The current invention provides several advantages. It solves the problems of ingress filtering and limited private address scenario, by providing a method to transfer data from a mobile station to a local agent for legacy mobile stations which cannot request for a reverse tunnel. It resolves the deployment issue of upgrading or recalling existing legacy mobile stations, which cannot request for a reverse tunnel. Instead of modifying the mobile stations, the changes are made to the local agents and the external agents. This is a more cost effective solution and has a shorter time to market.
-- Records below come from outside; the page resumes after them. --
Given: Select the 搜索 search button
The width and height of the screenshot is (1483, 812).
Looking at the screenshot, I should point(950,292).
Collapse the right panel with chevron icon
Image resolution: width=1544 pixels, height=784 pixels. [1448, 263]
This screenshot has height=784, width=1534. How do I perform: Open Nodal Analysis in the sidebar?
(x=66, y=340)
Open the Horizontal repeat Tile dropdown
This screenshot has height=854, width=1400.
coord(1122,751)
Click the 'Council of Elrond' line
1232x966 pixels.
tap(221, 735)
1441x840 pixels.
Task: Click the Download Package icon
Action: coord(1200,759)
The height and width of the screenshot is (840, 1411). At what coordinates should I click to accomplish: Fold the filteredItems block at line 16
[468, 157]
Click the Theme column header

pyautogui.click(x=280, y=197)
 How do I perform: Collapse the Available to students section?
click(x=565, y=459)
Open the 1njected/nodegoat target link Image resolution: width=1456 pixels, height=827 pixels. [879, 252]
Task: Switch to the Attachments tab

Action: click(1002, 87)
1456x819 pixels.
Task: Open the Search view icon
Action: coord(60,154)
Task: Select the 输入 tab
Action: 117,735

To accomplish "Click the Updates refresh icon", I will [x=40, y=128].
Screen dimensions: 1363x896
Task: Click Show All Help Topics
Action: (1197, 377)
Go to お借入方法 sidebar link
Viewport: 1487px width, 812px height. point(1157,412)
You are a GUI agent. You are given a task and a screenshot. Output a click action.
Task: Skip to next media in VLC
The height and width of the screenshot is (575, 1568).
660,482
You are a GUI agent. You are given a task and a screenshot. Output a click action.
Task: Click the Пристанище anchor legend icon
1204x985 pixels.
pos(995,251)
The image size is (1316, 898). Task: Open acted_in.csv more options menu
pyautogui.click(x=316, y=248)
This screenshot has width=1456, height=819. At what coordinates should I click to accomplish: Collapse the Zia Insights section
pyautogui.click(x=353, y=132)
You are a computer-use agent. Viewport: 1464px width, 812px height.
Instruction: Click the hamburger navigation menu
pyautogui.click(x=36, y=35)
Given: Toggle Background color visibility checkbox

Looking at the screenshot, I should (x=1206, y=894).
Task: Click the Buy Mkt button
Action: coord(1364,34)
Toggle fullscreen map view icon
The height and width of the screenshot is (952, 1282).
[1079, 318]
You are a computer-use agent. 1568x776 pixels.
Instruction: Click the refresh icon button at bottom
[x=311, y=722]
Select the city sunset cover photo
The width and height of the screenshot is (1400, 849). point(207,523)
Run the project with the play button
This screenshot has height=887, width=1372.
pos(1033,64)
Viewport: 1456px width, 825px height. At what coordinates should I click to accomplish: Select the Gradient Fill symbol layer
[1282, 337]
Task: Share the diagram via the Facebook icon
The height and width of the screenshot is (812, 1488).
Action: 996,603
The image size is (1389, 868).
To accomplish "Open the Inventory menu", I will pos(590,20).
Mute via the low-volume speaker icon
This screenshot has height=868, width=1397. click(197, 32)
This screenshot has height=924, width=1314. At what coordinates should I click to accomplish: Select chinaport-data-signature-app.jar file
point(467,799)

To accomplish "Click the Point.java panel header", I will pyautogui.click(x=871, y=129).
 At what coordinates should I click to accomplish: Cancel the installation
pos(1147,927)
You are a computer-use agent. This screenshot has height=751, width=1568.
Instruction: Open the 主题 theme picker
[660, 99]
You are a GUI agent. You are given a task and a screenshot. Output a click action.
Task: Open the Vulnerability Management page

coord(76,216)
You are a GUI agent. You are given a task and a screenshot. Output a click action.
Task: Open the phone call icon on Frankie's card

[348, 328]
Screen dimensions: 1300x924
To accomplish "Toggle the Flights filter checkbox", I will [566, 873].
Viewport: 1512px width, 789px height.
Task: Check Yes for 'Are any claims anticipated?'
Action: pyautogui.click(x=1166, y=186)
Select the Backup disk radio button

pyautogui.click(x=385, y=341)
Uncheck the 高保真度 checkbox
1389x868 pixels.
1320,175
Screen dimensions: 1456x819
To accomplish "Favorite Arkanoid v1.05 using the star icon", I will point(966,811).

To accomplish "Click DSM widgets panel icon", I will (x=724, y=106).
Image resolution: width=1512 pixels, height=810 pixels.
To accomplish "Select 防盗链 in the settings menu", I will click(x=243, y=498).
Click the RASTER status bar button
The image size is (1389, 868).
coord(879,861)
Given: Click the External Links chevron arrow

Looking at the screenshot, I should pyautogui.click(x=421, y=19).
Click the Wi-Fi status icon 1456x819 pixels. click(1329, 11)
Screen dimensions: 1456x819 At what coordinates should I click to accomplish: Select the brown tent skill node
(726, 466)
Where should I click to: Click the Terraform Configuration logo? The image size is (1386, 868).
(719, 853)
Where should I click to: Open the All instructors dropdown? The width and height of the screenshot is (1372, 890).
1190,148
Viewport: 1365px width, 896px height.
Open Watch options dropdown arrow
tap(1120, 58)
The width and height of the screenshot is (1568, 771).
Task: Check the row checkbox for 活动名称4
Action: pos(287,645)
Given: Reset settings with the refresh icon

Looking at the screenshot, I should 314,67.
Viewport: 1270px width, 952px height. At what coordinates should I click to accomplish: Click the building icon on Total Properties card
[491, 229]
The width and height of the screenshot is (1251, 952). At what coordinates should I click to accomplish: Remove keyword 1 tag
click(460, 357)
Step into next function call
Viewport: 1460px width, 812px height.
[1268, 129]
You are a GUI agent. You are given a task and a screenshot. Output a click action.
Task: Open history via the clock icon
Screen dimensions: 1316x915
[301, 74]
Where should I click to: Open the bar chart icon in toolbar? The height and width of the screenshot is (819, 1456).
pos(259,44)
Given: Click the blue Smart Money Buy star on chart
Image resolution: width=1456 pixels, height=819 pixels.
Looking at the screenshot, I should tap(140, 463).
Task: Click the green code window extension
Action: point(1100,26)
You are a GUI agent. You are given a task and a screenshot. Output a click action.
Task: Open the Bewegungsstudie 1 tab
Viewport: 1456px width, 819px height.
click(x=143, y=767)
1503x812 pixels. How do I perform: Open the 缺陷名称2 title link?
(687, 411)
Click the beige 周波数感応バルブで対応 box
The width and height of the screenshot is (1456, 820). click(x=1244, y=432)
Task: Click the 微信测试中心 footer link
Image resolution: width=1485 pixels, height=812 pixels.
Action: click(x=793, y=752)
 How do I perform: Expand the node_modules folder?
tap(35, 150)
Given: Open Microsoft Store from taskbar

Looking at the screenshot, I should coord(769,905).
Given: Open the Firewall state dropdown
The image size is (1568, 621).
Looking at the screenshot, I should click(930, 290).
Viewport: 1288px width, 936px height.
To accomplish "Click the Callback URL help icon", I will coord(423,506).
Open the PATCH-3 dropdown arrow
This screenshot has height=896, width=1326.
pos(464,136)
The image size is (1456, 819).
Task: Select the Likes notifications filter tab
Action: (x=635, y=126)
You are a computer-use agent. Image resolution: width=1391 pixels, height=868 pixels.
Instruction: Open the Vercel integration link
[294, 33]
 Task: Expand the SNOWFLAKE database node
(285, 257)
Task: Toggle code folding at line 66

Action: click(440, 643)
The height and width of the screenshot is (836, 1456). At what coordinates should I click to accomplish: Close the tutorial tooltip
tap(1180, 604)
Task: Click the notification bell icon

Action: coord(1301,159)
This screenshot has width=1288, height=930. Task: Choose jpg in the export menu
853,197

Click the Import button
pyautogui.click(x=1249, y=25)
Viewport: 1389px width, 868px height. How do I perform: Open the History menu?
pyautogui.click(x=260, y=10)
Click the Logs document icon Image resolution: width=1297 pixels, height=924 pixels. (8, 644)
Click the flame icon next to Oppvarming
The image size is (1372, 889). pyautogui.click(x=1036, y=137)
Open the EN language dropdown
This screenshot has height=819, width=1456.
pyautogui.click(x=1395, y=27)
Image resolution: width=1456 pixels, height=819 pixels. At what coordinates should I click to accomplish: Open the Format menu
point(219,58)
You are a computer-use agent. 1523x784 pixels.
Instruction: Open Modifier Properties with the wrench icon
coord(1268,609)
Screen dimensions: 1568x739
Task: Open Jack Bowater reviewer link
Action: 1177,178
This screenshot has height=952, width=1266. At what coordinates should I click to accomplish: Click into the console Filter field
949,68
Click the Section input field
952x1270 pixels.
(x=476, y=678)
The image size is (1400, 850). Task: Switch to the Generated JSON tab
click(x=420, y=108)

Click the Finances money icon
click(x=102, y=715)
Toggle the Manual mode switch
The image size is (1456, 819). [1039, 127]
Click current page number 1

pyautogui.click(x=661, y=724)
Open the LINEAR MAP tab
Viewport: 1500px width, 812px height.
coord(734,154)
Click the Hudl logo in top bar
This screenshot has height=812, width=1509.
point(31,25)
It will be appreciated that embodiments of the invention described herein may be comprised of one or more conventional processors and unique stored program instructions that control the one or more processors to implement, in conjunction with certain non-processor circuits, some, most, or all of the functions of communication between mobile stations described herein. The non-processor circuits may include, but are not limited to, a radio receiver, a radio transmitter, signal drivers, clock circuits, power source circuits, and user input devices. As such, these functions may be interpreted as steps of a method to perform communication between mobile stations. Alternatively, some or all functions could be implemented by a state machine that has no stored program instructions, or in one or more application specific integrated circuits (ASICs), in which each function or some combinations of certain of the functions are implemented as custom logic. Of course, a combination of the two approaches could be used. Thus, methods and means for these functions have been described herein. Further, it is expected that one of ordinary skill, notwithstanding possibly significant effort and many design choices motivated by, for example, available time, current technology, and economic considerations, when guided by the concepts and principles disclosed herein will be readily capable of generating such software instructions and programs and ICs with minimal experimentation.
In the foregoing specification, specific embodiments of the present invention have been described. However, one of ordinary skill in the art appreciates that various modifications and changes can be made without departing from the scope of the present invention as set forth in the claims below. Accordingly, the specification and figures are to be regarded in an illustrative rather than a restrictive sense, and all such modifications are intended to be included within the scope of present invention. The benefits, advantages, solutions to problems, and any element(s) that may cause any benefit, advantage, or solution to occur or become more pronounced are not to be construed as a critical, required, or essential features or elements of any or all the claims. The invention is defined solely by the appended claims including any amendments made during the pendency of this application and all equivalents of those claims as issued.